**PROBLEM TO WORK ON**. Every record must be repeated exactly, with no omission.
TASK DATA section start
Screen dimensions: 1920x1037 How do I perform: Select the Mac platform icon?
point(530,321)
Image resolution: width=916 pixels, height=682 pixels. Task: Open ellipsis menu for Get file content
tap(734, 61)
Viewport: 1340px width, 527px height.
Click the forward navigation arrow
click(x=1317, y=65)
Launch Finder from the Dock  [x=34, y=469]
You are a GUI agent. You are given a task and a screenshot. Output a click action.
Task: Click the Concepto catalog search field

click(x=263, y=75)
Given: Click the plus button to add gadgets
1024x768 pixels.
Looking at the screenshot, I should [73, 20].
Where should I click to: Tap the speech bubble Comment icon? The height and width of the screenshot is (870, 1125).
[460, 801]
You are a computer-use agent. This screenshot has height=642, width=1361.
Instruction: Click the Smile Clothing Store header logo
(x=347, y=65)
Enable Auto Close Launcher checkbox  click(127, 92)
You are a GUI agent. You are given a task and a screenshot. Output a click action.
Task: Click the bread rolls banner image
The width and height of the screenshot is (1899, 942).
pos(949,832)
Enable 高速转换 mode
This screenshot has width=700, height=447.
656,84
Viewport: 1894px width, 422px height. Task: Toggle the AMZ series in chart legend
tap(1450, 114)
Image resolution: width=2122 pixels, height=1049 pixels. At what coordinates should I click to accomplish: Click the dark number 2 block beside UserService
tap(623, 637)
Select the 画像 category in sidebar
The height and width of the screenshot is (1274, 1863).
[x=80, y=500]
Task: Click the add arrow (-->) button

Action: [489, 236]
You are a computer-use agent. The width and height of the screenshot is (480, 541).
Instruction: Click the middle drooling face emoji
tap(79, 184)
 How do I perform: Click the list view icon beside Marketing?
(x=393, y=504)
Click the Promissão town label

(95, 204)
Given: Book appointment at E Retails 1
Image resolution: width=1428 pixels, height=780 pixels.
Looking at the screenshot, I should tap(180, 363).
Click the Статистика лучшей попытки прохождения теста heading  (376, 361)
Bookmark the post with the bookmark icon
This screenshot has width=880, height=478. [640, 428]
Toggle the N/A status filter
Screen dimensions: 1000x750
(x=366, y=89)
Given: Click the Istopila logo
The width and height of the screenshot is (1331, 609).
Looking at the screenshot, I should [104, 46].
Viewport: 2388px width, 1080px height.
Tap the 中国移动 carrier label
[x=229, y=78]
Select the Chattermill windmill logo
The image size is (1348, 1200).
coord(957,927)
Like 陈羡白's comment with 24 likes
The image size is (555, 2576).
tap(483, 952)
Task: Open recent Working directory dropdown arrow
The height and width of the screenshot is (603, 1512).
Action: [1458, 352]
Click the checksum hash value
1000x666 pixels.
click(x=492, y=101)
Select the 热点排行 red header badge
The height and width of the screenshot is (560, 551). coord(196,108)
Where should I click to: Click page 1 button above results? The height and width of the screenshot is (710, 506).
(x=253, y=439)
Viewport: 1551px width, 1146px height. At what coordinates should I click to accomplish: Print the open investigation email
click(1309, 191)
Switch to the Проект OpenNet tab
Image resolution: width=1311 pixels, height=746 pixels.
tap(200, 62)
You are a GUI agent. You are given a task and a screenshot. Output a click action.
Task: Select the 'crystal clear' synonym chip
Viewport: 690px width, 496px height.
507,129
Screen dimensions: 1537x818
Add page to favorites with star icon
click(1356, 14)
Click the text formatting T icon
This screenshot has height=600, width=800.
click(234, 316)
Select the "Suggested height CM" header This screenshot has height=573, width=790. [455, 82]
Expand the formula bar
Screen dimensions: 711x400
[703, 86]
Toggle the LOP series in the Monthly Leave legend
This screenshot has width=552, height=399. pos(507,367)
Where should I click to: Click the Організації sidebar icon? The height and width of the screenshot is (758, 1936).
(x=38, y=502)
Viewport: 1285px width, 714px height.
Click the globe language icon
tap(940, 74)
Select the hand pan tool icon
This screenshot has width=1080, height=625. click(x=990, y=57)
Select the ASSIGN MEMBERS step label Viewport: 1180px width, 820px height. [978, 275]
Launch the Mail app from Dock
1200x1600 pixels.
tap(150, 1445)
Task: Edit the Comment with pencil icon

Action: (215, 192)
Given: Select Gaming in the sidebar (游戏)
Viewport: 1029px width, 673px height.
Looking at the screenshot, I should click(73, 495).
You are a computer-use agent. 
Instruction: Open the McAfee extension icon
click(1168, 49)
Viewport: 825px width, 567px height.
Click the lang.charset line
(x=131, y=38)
TASK DATA section end
**RESPONSE TO THE EXERCISE**.
Screen dimensions: 1920x1037 How do I perform: Select the Mac platform icon?
point(530,321)
Image resolution: width=916 pixels, height=682 pixels. Task: Open ellipsis menu for Get file content
tap(734, 61)
Viewport: 1340px width, 527px height.
Click the forward navigation arrow
click(x=1317, y=65)
Launch Finder from the Dock  [x=34, y=469]
You are a GUI agent. You are given a task and a screenshot. Output a click action.
Task: Click the Concepto catalog search field

click(x=263, y=75)
Given: Click the plus button to add gadgets
1024x768 pixels.
Looking at the screenshot, I should [73, 20].
Where should I click to: Tap the speech bubble Comment icon? The height and width of the screenshot is (870, 1125).
[460, 801]
You are a computer-use agent. This screenshot has height=642, width=1361.
Instruction: Click the Smile Clothing Store header logo
(x=347, y=65)
Enable Auto Close Launcher checkbox  click(127, 92)
You are a GUI agent. You are given a task and a screenshot. Output a click action.
Task: Click the bread rolls banner image
The width and height of the screenshot is (1899, 942).
pos(949,832)
Enable 高速转换 mode
This screenshot has width=700, height=447.
656,84
Viewport: 1894px width, 422px height. Task: Toggle the AMZ series in chart legend
tap(1450, 114)
Image resolution: width=2122 pixels, height=1049 pixels. At what coordinates should I click to accomplish: Click the dark number 2 block beside UserService
tap(623, 637)
Select the 画像 category in sidebar
The height and width of the screenshot is (1274, 1863).
[x=80, y=500]
Task: Click the add arrow (-->) button

Action: [489, 236]
You are a computer-use agent. The width and height of the screenshot is (480, 541).
Instruction: Click the middle drooling face emoji
tap(79, 184)
 How do I perform: Click the list view icon beside Marketing?
(x=393, y=504)
Click the Promissão town label

(95, 204)
Given: Book appointment at E Retails 1
Image resolution: width=1428 pixels, height=780 pixels.
Looking at the screenshot, I should tap(180, 363).
Click the Статистика лучшей попытки прохождения теста heading  (376, 361)
Bookmark the post with the bookmark icon
This screenshot has width=880, height=478. [640, 428]
Toggle the N/A status filter
Screen dimensions: 1000x750
(x=366, y=89)
Given: Click the Istopila logo
The width and height of the screenshot is (1331, 609).
Looking at the screenshot, I should [104, 46].
Viewport: 2388px width, 1080px height.
Tap the 中国移动 carrier label
[x=229, y=78]
Select the Chattermill windmill logo
The image size is (1348, 1200).
coord(957,927)
Like 陈羡白's comment with 24 likes
The image size is (555, 2576).
tap(483, 952)
Task: Open recent Working directory dropdown arrow
The height and width of the screenshot is (603, 1512).
Action: [1458, 352]
Click the checksum hash value
1000x666 pixels.
click(x=492, y=101)
Select the 热点排行 red header badge
The height and width of the screenshot is (560, 551). coord(196,108)
Where should I click to: Click page 1 button above results? The height and width of the screenshot is (710, 506).
(x=253, y=439)
Viewport: 1551px width, 1146px height. At what coordinates should I click to accomplish: Print the open investigation email
click(1309, 191)
Switch to the Проект OpenNet tab
Image resolution: width=1311 pixels, height=746 pixels.
tap(200, 62)
You are a GUI agent. You are given a task and a screenshot. Output a click action.
Task: Select the 'crystal clear' synonym chip
Viewport: 690px width, 496px height.
507,129
Screen dimensions: 1537x818
Add page to favorites with star icon
click(1356, 14)
Click the text formatting T icon
This screenshot has height=600, width=800.
click(234, 316)
Select the "Suggested height CM" header This screenshot has height=573, width=790. [455, 82]
Expand the formula bar
Screen dimensions: 711x400
[703, 86]
Toggle the LOP series in the Monthly Leave legend
This screenshot has width=552, height=399. pos(507,367)
Where should I click to: Click the Організації sidebar icon? The height and width of the screenshot is (758, 1936).
(x=38, y=502)
Viewport: 1285px width, 714px height.
Click the globe language icon
tap(940, 74)
Select the hand pan tool icon
This screenshot has width=1080, height=625. click(x=990, y=57)
Select the ASSIGN MEMBERS step label Viewport: 1180px width, 820px height. [978, 275]
Launch the Mail app from Dock
1200x1600 pixels.
tap(150, 1445)
Task: Edit the Comment with pencil icon

Action: (215, 192)
Given: Select Gaming in the sidebar (游戏)
Viewport: 1029px width, 673px height.
Looking at the screenshot, I should click(73, 495).
You are a computer-use agent. 
Instruction: Open the McAfee extension icon
click(1168, 49)
Viewport: 825px width, 567px height.
Click the lang.charset line
(x=131, y=38)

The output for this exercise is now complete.